Excerpted data:
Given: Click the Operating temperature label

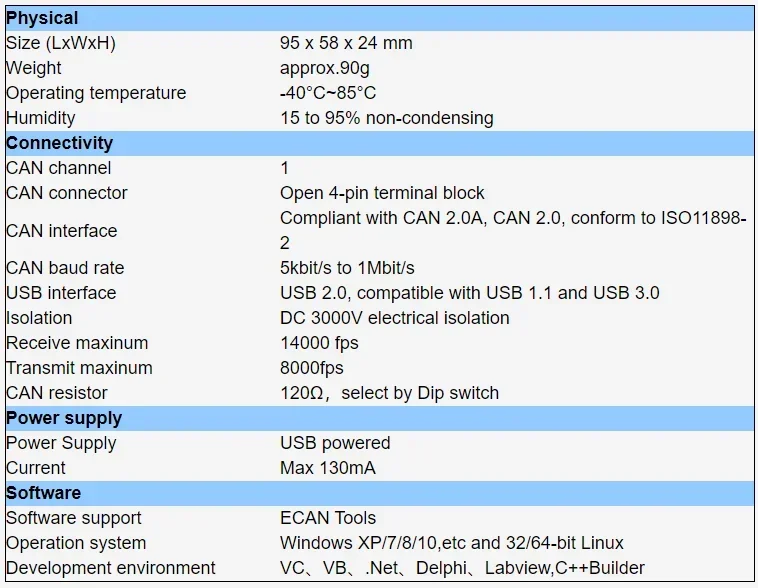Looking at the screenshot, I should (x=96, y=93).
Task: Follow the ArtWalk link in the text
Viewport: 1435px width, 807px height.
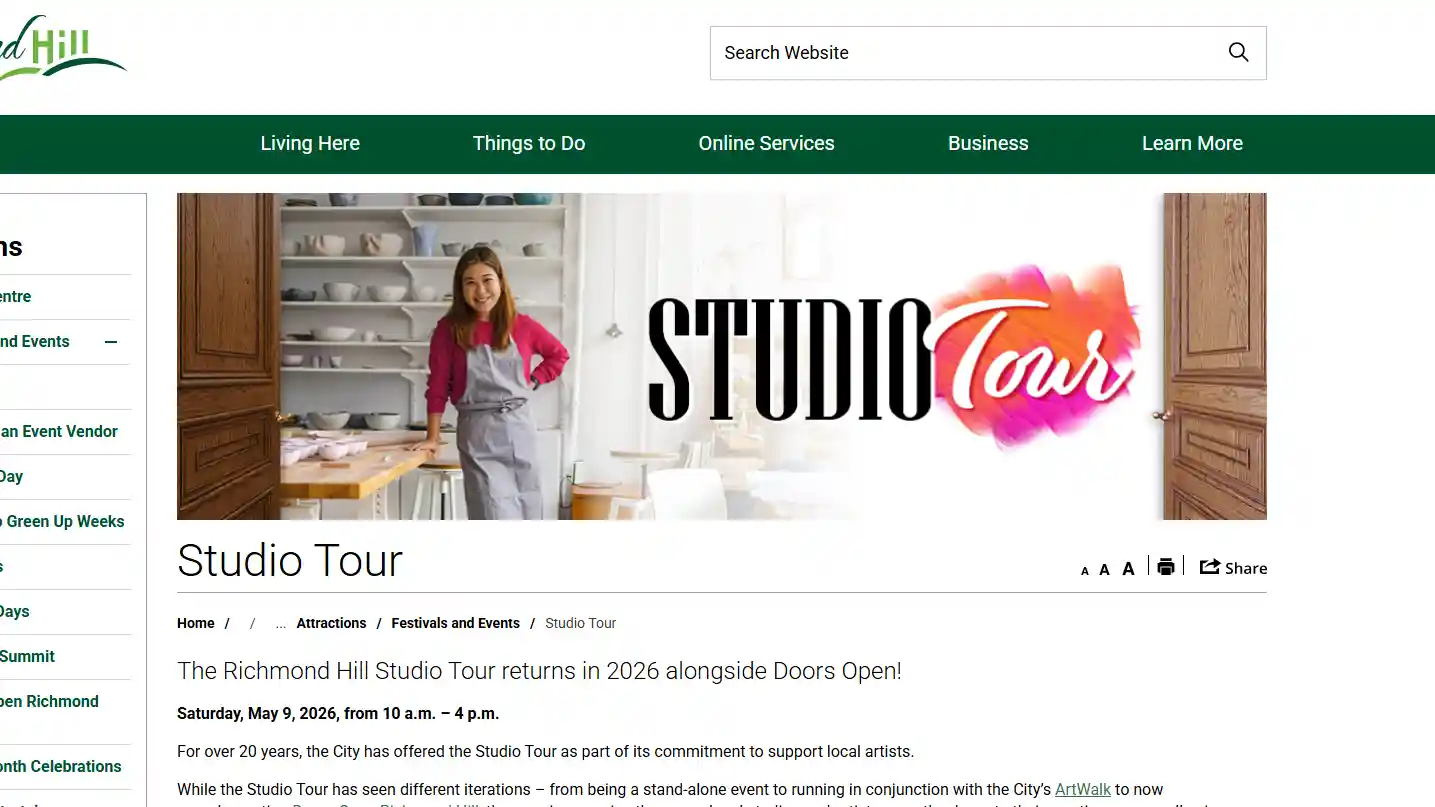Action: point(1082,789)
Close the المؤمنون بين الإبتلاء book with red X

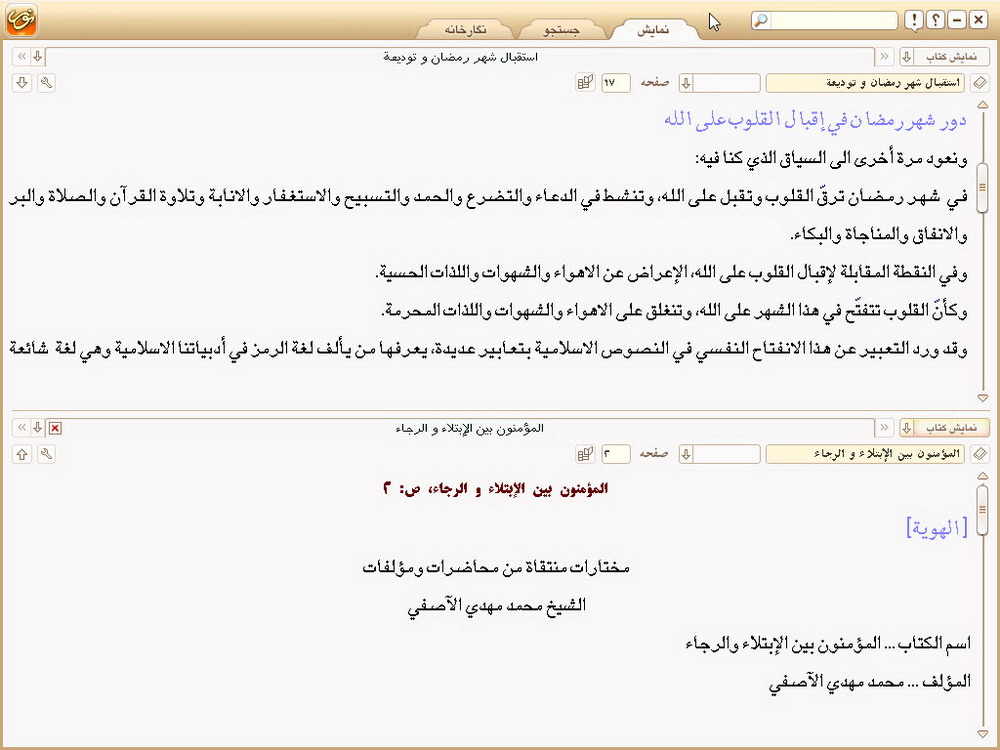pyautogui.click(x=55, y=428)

==

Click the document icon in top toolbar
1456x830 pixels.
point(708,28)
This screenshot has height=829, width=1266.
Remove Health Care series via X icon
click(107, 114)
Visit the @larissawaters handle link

* * *

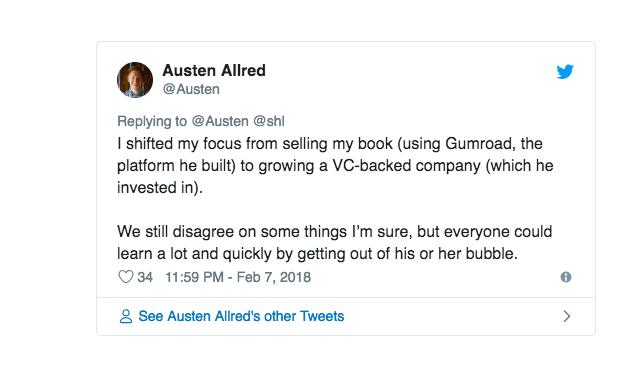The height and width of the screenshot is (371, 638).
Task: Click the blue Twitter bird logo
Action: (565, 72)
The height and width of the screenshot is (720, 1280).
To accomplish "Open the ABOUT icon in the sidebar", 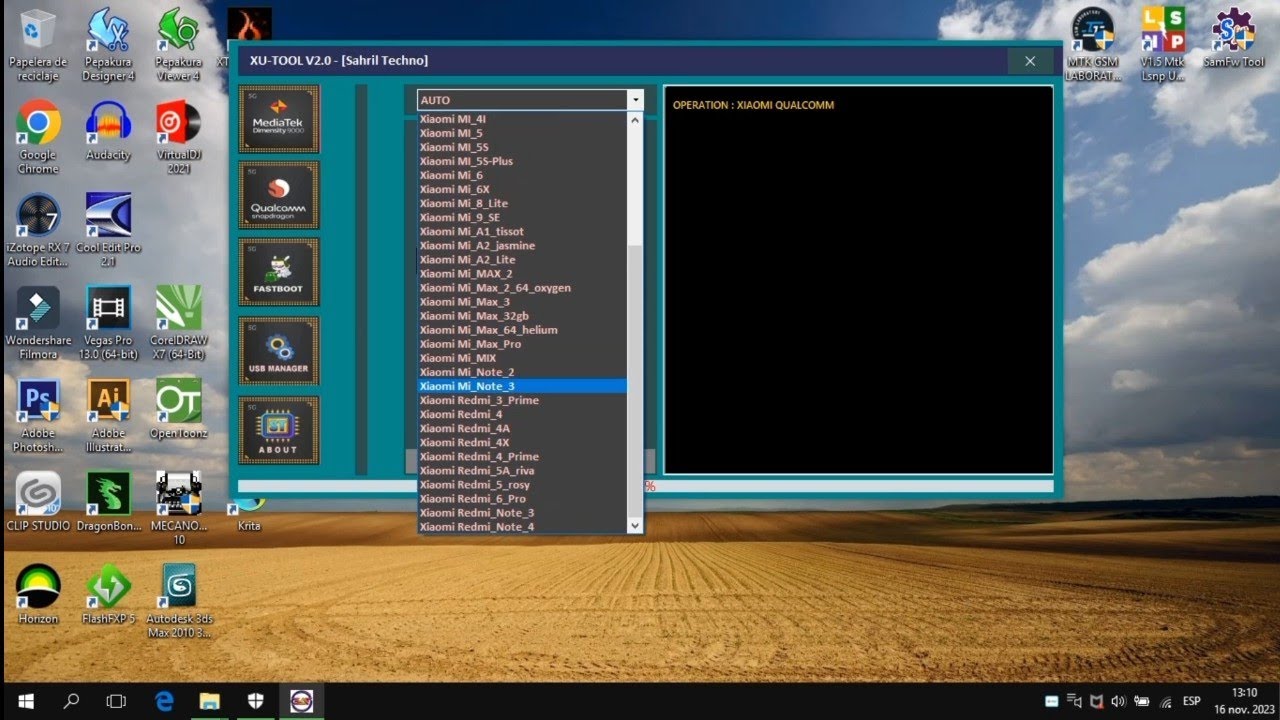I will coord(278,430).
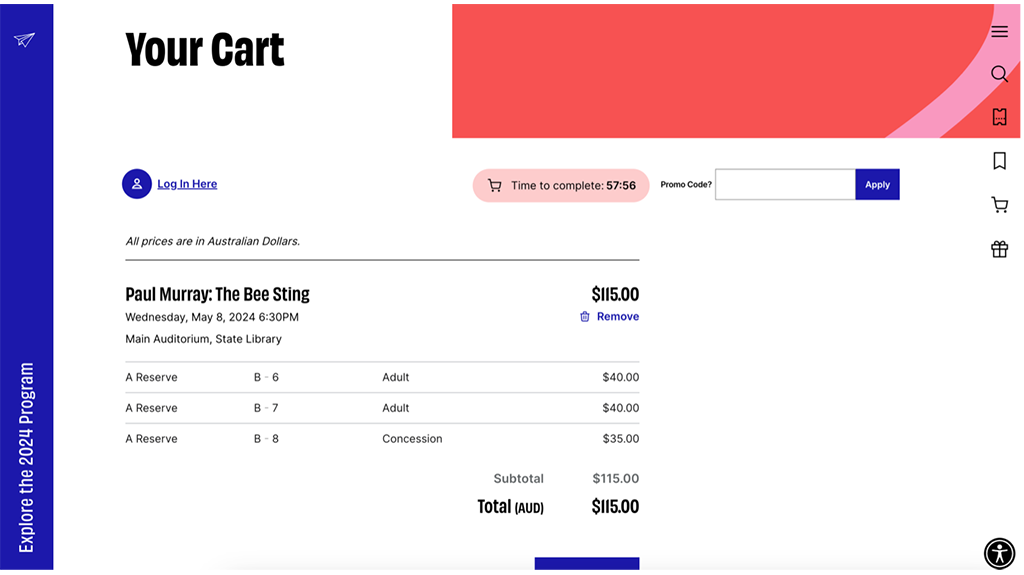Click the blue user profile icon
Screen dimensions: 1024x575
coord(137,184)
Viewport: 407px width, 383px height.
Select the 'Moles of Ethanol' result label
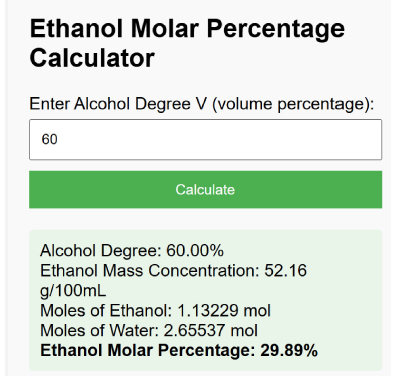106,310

Work item: Could you return exactly the lines above from the line with "This screenshot has height=829, width=1266." to the line with "Visit the @larissawaters handle link", both included, and nothing else?

Output:
This screenshot has height=829, width=1266.
Remove Health Care series via X icon
click(107, 114)
Visit the @larissawaters handle link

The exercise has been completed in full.